◆ Description of the task:
Only one part of the listing is needed: the lines from the one with "Open the Submit Critique link" through the last line, copied exactly and free of pictures.

◆ Records provided:
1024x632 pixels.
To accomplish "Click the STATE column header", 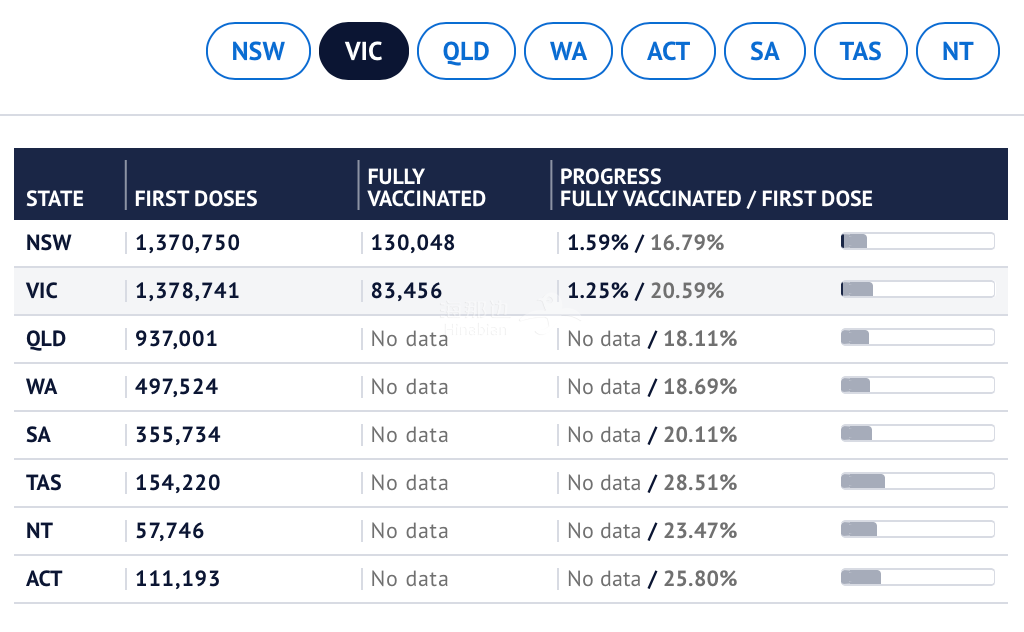I will 55,198.
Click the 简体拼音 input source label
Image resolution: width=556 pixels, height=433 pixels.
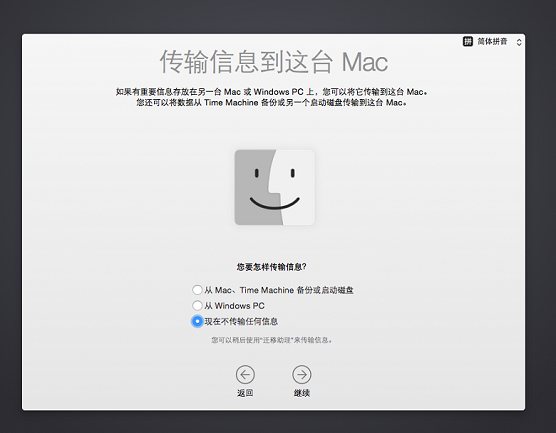492,41
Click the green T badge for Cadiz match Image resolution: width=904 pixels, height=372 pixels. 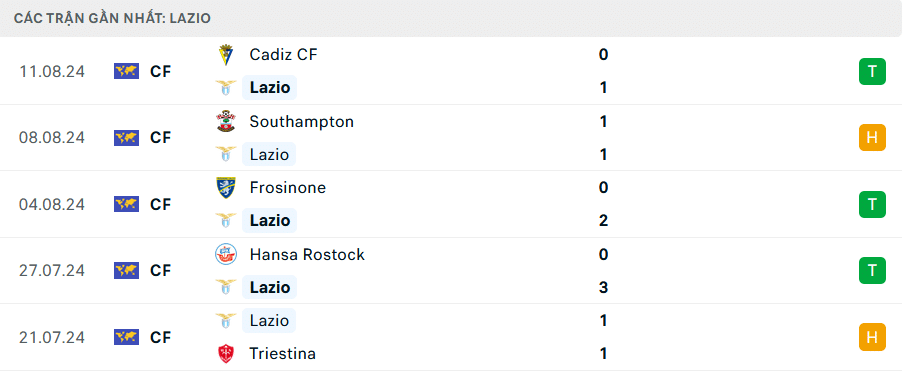tap(872, 72)
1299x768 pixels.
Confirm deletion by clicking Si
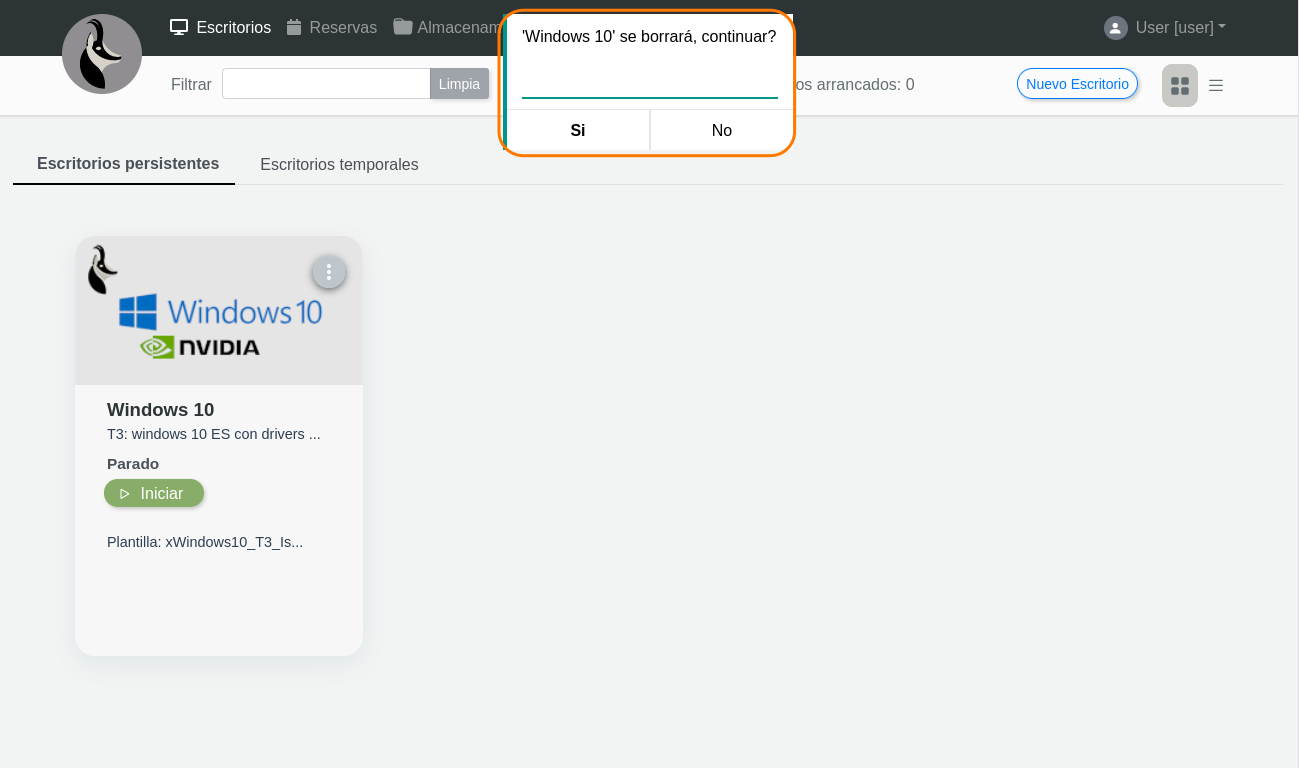coord(578,130)
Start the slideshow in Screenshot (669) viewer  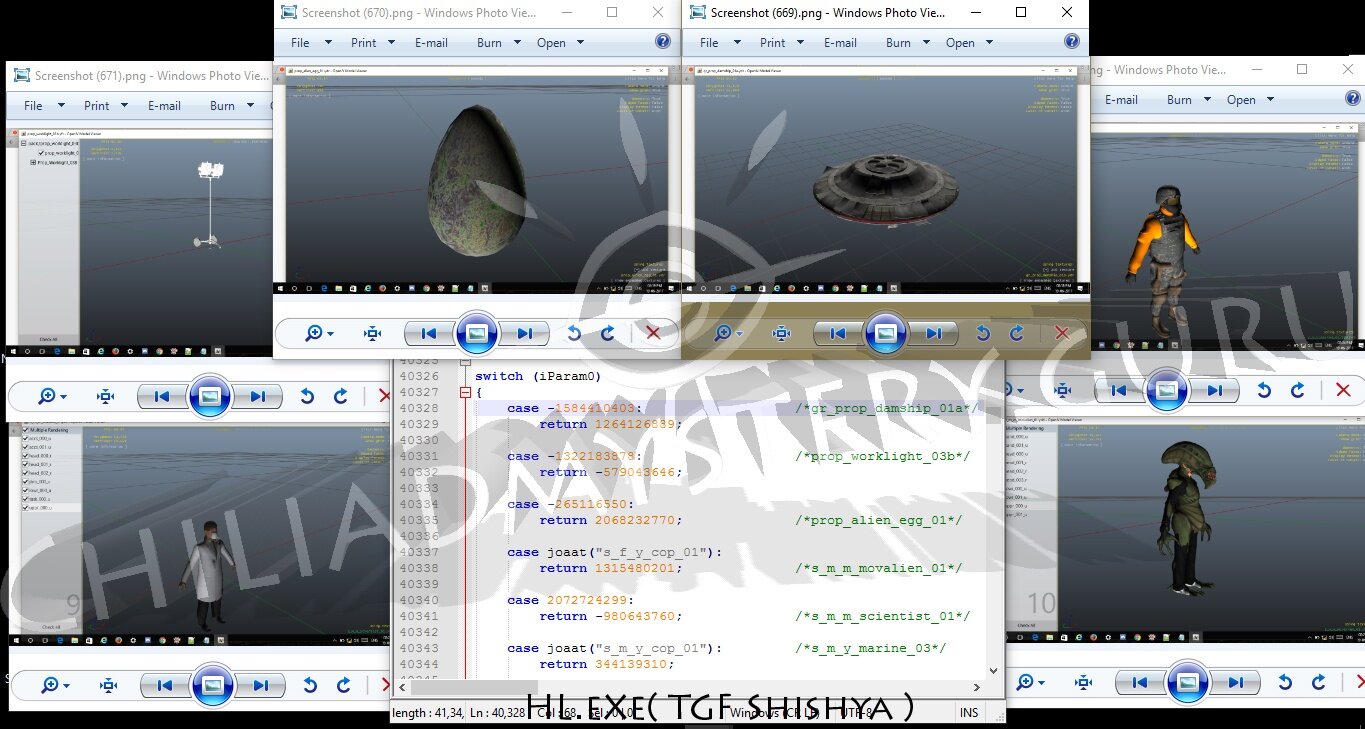(885, 333)
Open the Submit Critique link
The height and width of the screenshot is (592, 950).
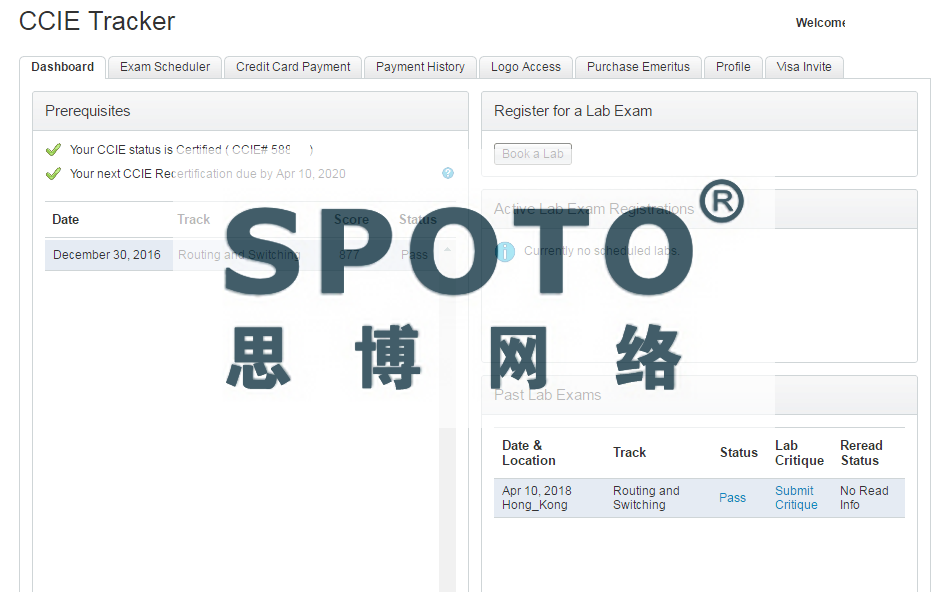(x=795, y=498)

◆ Response to this exercise:
Open the Submit Critique link
The height and width of the screenshot is (592, 950).
(x=795, y=498)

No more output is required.